◆ **Exercise prompt**
In the entries below, find each line with the word "Select" and return it.

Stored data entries
• • •

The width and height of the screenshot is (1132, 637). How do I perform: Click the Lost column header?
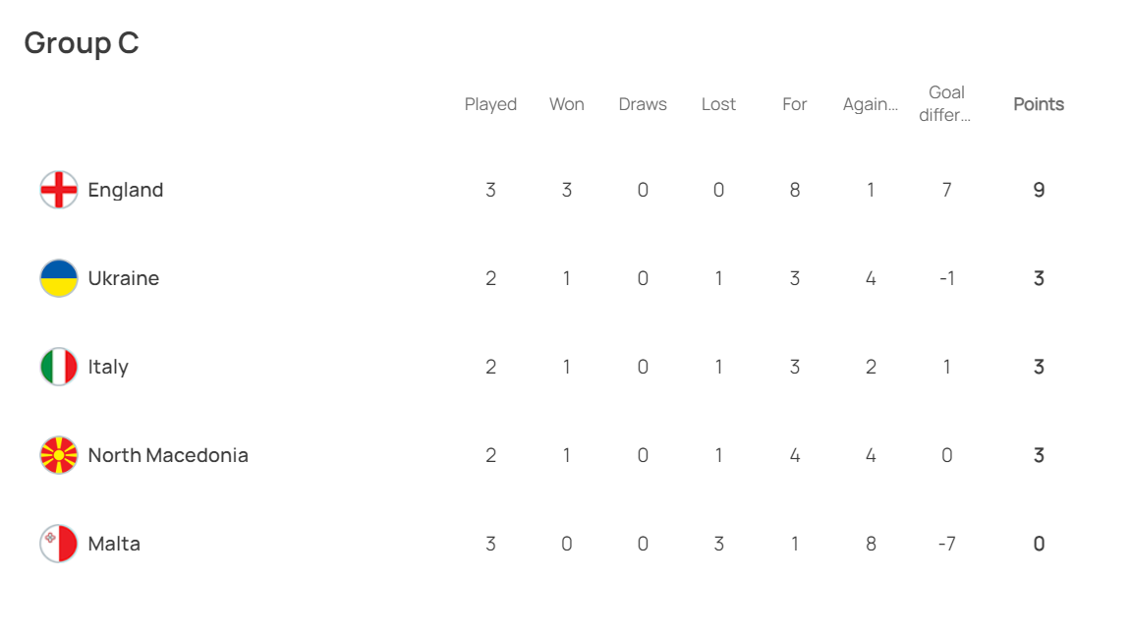[x=718, y=104]
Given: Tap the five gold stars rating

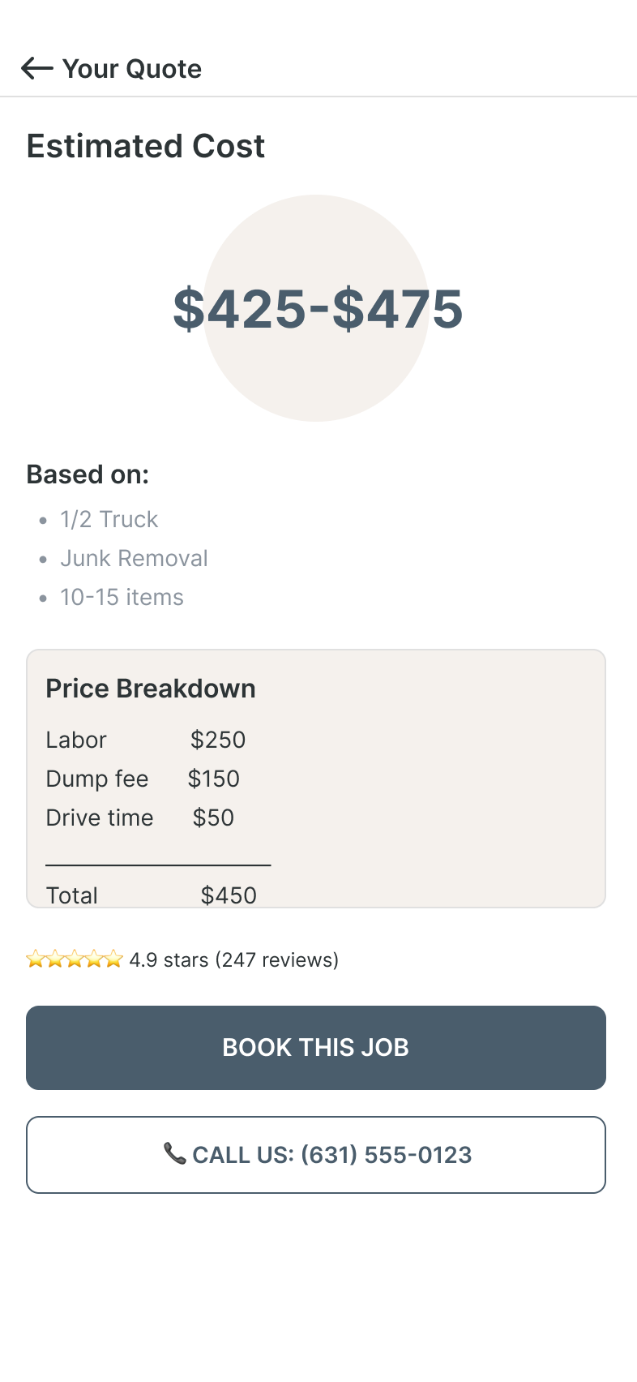Looking at the screenshot, I should coord(75,960).
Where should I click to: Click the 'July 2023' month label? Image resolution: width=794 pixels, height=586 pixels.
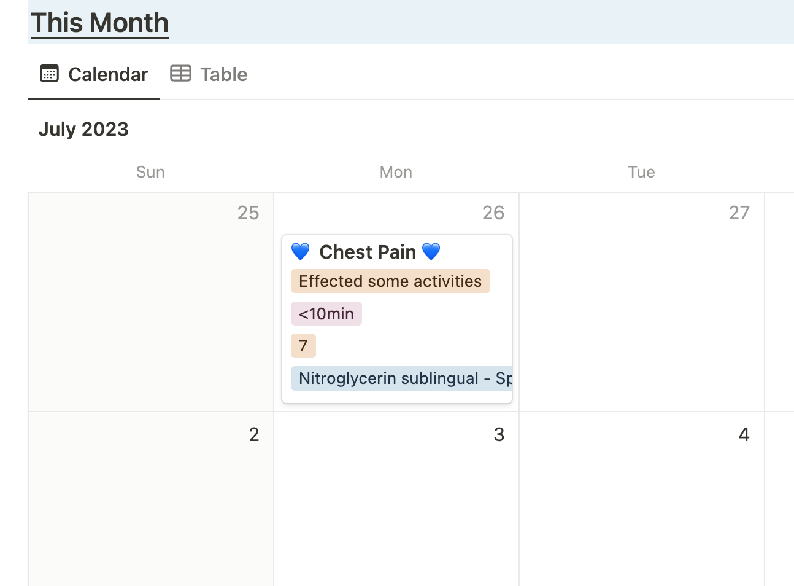point(84,129)
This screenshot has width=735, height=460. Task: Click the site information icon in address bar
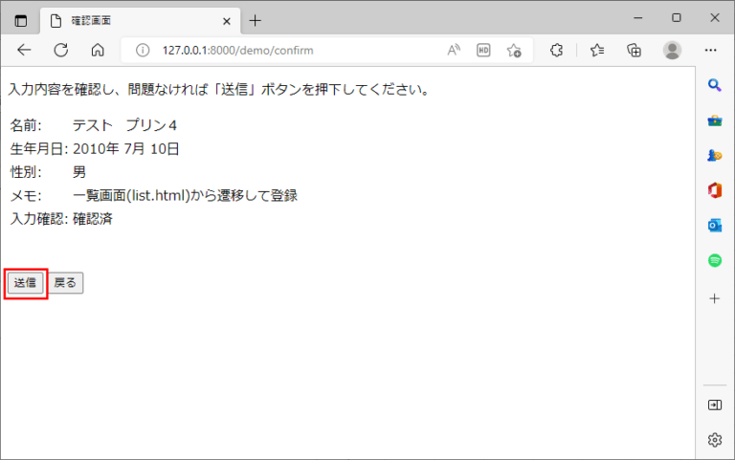click(x=144, y=50)
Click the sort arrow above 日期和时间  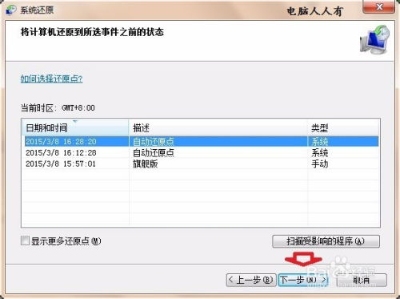(x=75, y=122)
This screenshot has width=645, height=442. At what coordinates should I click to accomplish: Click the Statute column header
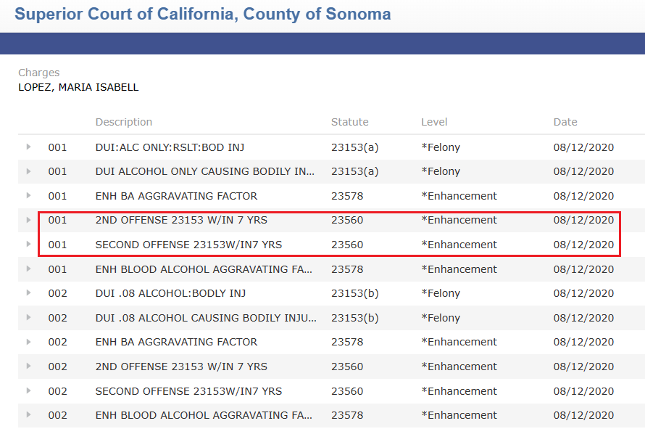(x=349, y=122)
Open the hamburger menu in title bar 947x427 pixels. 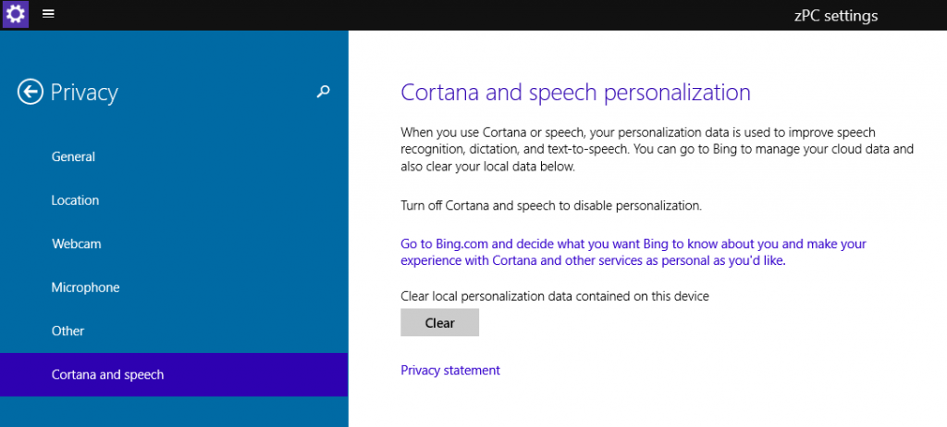tap(48, 14)
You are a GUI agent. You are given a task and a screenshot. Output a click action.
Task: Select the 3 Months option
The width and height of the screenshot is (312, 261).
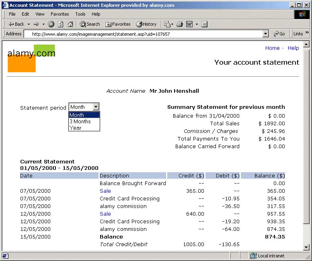coord(80,121)
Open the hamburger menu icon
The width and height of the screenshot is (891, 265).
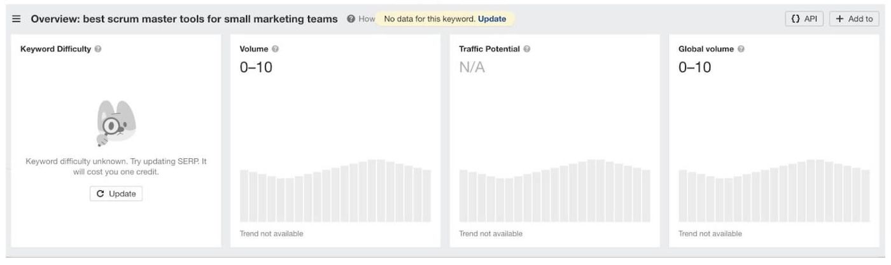point(17,19)
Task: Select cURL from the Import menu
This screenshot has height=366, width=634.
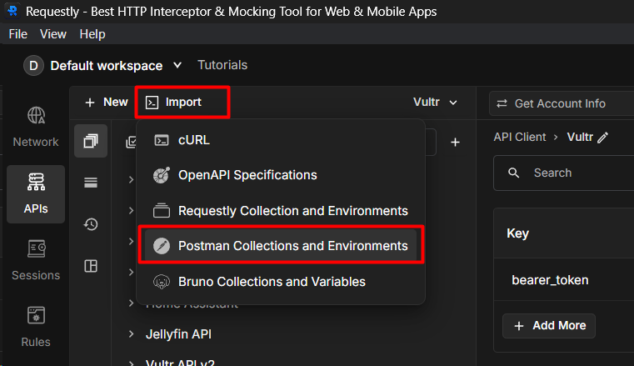Action: [193, 140]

• • •

◆ **Response**
Task: Select the 3 Months option
Task: Select cURL from the Import menu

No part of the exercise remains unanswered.